» **TASK OBJECTIVE**: Please carry over the items, starting at the line that contains "Task: Select the Mode Motor's M symbol" and stopping after the last of the items, with 11 added to every coordinate in the answers.

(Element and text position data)
● ● ● ● ●

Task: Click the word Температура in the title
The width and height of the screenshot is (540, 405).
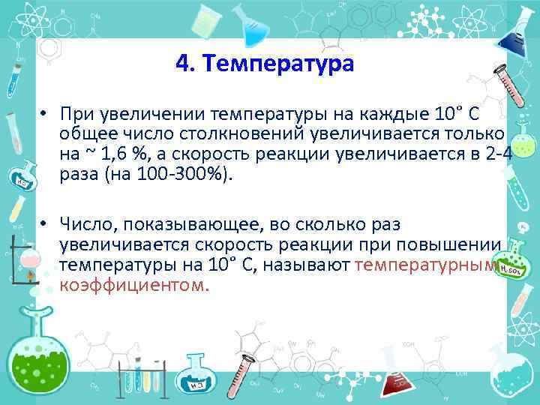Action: [x=283, y=63]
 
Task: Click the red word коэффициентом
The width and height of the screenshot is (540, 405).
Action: [x=134, y=285]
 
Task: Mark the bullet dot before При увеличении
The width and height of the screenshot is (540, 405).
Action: [x=46, y=115]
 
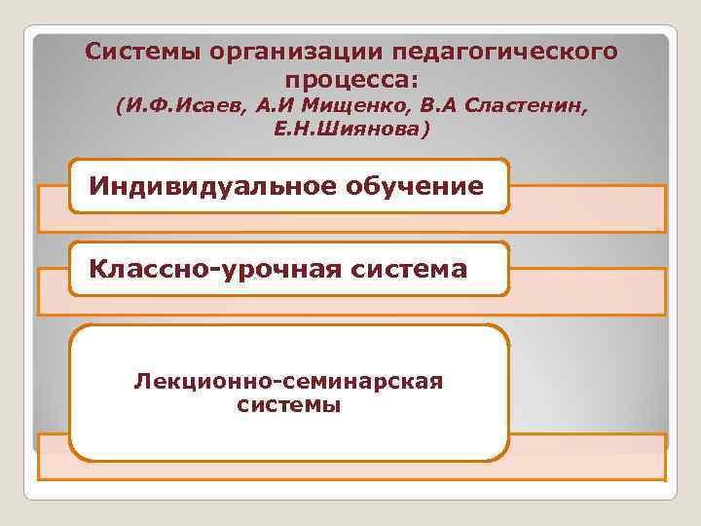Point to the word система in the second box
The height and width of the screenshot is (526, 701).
[x=410, y=268]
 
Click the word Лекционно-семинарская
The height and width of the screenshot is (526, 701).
[x=289, y=382]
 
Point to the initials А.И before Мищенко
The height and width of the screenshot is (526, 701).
[x=276, y=105]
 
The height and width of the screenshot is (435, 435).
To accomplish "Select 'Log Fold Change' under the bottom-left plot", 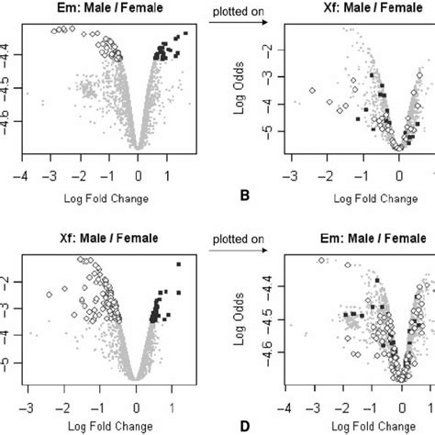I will tap(106, 426).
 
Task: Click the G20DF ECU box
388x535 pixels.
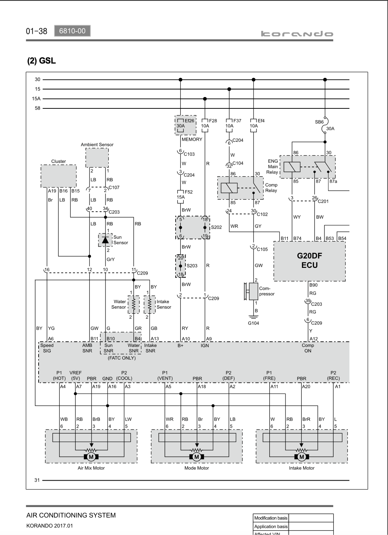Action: pos(309,261)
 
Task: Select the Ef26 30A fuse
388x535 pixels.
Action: pos(180,125)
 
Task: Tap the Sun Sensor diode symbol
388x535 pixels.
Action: pos(105,240)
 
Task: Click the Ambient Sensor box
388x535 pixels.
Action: pos(97,158)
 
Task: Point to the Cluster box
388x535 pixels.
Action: pos(58,176)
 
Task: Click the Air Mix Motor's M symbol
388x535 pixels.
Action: pos(91,457)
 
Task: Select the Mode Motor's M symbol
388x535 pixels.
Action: pos(197,457)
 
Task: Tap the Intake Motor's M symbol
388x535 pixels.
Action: pos(302,457)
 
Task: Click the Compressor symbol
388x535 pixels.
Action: pos(251,291)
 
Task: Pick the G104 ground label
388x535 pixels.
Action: pos(253,323)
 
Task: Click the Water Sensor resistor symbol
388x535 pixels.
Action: pos(134,305)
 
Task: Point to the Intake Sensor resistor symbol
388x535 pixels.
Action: pos(150,305)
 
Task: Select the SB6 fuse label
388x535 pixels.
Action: pos(319,122)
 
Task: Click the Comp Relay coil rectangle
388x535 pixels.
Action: pos(229,188)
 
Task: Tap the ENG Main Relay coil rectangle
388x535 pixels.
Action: pos(292,167)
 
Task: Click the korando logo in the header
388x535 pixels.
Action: pos(297,34)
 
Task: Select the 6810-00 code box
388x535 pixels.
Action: pos(72,31)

● ● ● ● ●

» **TASK RESPONSE**:
Task: Select the Mode Motor's M symbol
388x535 pixels.
Action: pos(208,468)
 
Task: Tap the Intake Motor's M symbol
388x535 pixels.
Action: pos(313,468)
 
Task: Click the Compressor symbol
388x535 pixels.
Action: pos(262,302)
 
Task: Pick the G104 ground label
388x535 pixels.
Action: pos(264,334)
 
Task: Click the Water Sensor resistor symbol
388x535 pixels.
Action: pos(145,316)
 
Task: Point to the Intake Sensor resistor symbol
388x535 pixels.
Action: pos(161,316)
 
Task: Select the SB6 fuse label
388x535 pixels.
Action: pos(330,133)
 
Task: Click the Comp Relay coil rectangle
388x535 pixels.
Action: pos(240,199)
 
Task: Tap the ENG Main Relay coil rectangle
388x535 pixels.
Action: pos(303,178)
 
Task: Click the korando logo in the header
388x535 pixels.
Action: pos(308,45)
 
Task: Select the 6810-00 code box
388x535 pixels.
Action: pos(83,42)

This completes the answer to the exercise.